2. Shelling Out. I have no idea why a story about cross breeding oysters would fascinate me. I like lite science. Always have. This one caught my fancy. (Do people say “caught my fancy” anymore? What would the texting for that be.) Here is an except from the story.
“As many gardeners and farmers know, crossbreeding two wimpy specimens sometimes produces strong offspring—an effect known as hybrid vigour. Hybrid vigour is common in plants and is found in some animals—though, some speculate, it may be lacking in European royalty.

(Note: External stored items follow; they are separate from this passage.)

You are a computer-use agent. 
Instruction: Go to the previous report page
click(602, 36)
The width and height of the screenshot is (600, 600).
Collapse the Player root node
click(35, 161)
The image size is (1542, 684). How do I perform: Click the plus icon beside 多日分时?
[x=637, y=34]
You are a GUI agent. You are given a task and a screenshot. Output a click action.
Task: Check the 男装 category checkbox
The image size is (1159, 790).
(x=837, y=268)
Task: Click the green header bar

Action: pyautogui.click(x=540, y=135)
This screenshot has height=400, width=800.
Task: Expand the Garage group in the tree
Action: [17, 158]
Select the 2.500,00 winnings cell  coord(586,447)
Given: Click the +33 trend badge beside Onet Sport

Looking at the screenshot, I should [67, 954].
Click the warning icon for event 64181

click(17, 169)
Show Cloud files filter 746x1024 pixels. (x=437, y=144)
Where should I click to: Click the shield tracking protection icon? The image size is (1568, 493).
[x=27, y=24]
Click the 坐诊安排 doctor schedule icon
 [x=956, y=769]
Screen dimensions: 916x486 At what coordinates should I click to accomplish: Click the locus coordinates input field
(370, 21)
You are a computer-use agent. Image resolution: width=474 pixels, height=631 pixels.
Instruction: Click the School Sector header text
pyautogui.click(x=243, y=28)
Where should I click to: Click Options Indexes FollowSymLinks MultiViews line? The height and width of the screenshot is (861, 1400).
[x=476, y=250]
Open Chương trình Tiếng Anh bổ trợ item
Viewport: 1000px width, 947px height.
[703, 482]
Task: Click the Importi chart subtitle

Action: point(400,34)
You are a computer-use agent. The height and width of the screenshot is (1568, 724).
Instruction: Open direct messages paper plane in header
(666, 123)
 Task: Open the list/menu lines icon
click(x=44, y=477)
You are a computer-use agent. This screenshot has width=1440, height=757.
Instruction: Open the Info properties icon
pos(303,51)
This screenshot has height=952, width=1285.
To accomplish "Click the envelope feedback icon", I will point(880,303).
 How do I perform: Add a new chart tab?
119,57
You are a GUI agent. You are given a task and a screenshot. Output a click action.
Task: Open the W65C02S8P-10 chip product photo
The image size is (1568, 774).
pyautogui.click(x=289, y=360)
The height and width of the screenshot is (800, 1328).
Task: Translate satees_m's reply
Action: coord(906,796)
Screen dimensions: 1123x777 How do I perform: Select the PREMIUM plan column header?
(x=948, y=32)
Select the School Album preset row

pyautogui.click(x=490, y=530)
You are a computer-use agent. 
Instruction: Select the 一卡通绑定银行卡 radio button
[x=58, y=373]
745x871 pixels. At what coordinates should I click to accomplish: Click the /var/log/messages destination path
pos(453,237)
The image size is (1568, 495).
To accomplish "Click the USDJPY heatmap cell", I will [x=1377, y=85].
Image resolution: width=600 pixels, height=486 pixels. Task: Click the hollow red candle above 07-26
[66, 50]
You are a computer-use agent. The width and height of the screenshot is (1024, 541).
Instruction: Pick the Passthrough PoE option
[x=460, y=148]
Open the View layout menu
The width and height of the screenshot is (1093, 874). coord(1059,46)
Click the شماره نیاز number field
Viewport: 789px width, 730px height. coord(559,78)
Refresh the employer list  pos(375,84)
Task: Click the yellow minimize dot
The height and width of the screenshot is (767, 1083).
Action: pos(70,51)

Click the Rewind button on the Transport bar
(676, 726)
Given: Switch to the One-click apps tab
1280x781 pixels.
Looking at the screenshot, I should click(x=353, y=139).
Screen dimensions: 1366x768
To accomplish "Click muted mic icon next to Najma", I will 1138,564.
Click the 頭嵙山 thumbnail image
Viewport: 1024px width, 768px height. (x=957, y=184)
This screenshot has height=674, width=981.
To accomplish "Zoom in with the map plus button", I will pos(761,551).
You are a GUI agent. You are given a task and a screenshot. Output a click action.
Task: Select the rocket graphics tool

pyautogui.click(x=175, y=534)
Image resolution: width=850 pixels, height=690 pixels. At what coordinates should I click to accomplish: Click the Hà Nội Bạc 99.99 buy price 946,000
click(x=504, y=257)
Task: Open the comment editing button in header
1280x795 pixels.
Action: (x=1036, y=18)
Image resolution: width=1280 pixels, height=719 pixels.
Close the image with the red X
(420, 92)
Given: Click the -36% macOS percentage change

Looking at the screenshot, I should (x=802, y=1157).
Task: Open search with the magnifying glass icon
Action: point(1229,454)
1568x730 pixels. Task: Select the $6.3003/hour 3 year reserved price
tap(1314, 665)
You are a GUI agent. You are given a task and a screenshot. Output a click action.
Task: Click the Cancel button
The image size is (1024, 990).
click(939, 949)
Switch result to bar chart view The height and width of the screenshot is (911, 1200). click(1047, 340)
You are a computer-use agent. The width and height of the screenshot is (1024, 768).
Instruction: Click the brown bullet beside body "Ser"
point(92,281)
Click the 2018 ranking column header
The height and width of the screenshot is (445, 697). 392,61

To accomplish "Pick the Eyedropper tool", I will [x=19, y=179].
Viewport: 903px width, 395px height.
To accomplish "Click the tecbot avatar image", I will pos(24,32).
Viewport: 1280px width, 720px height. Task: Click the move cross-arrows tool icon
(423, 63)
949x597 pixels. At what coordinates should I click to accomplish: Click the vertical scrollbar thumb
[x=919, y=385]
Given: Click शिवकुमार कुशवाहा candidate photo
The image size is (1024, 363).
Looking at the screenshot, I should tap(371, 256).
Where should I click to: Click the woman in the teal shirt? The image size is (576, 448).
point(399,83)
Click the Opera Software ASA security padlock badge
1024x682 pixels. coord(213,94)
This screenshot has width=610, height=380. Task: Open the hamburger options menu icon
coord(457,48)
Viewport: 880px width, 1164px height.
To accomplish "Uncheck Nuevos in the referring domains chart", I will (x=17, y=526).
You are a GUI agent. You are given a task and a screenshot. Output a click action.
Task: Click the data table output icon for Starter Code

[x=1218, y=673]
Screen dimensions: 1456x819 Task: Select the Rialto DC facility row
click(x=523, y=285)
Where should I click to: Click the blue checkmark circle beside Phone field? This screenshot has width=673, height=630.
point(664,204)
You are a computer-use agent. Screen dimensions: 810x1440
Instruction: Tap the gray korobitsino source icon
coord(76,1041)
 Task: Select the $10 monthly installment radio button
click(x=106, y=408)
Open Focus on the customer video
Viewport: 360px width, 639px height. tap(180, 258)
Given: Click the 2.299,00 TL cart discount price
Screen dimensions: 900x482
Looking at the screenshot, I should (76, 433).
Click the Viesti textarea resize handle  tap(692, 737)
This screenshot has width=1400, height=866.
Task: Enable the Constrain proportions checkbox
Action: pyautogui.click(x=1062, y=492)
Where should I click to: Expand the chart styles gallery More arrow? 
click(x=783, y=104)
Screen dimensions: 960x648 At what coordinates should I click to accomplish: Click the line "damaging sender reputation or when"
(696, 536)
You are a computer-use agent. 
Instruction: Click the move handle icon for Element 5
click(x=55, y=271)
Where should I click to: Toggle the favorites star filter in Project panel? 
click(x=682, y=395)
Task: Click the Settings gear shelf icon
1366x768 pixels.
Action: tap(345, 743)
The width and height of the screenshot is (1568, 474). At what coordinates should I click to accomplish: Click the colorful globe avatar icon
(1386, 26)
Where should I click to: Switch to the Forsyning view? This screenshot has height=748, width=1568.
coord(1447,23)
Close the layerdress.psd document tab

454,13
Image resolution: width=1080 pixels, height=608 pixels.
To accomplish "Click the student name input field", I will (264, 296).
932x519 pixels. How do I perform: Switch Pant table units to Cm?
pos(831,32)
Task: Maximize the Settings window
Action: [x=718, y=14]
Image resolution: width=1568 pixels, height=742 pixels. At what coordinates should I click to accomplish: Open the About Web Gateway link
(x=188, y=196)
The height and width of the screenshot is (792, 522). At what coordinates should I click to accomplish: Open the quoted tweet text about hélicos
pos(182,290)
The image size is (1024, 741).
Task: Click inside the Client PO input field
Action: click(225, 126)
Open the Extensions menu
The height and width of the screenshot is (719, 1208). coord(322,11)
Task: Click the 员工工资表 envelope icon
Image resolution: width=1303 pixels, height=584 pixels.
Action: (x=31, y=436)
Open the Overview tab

Several years ago Dennis Hedgecock of the University of Southern California and his colleagues discovered that oysters can hybridise. If a tiny inbred strain called “oyster 6” is bred with the similarly puny “oyster 7”, the result is a large and fast-growing oyster—“oyster 6×7”—which is easy to open and produces tens of millions of eggs. The problem, though, is that when oyster 6×7 is bred with itself, the resulting offspring are puny again. The hybrid does not, in the jargon, breed true.
If new hybrids were easy to generate in quantity, that would not matter. But oysters 6 and 7 themselves produce only around a million eggs per adult, and their shells are hard to open. Oyster farms each need tens of billions of eggs to operate commercially. Constantly regenerating the hybrid is not a viable approach.
To get around this problem, Dr Hedgecock and his colleagues took some other puny inbreds and created a second hybrid line, oyster 8×9. This is also big, fast-growing and easy to open, and, like oyster 6×7, it produces tens of millions of eggs. The trick is that although it too does not breed true itself, when it is hybridised with 6×7 to produce a super-duper 6x7x8x9 crossbreed, the outcome is just as large, fast-growing and tasty. The result of this two-stage crossbreeding process is that, though none of the hybrids involved breeds true by itself, a marketable hybrid oyster can nevertheless be turned out in large quantities. That is the hope, although the proof will come next year, when the hybrids are grown on a commercial scale.”
Cross bred oysters with a little horseradish. Yum.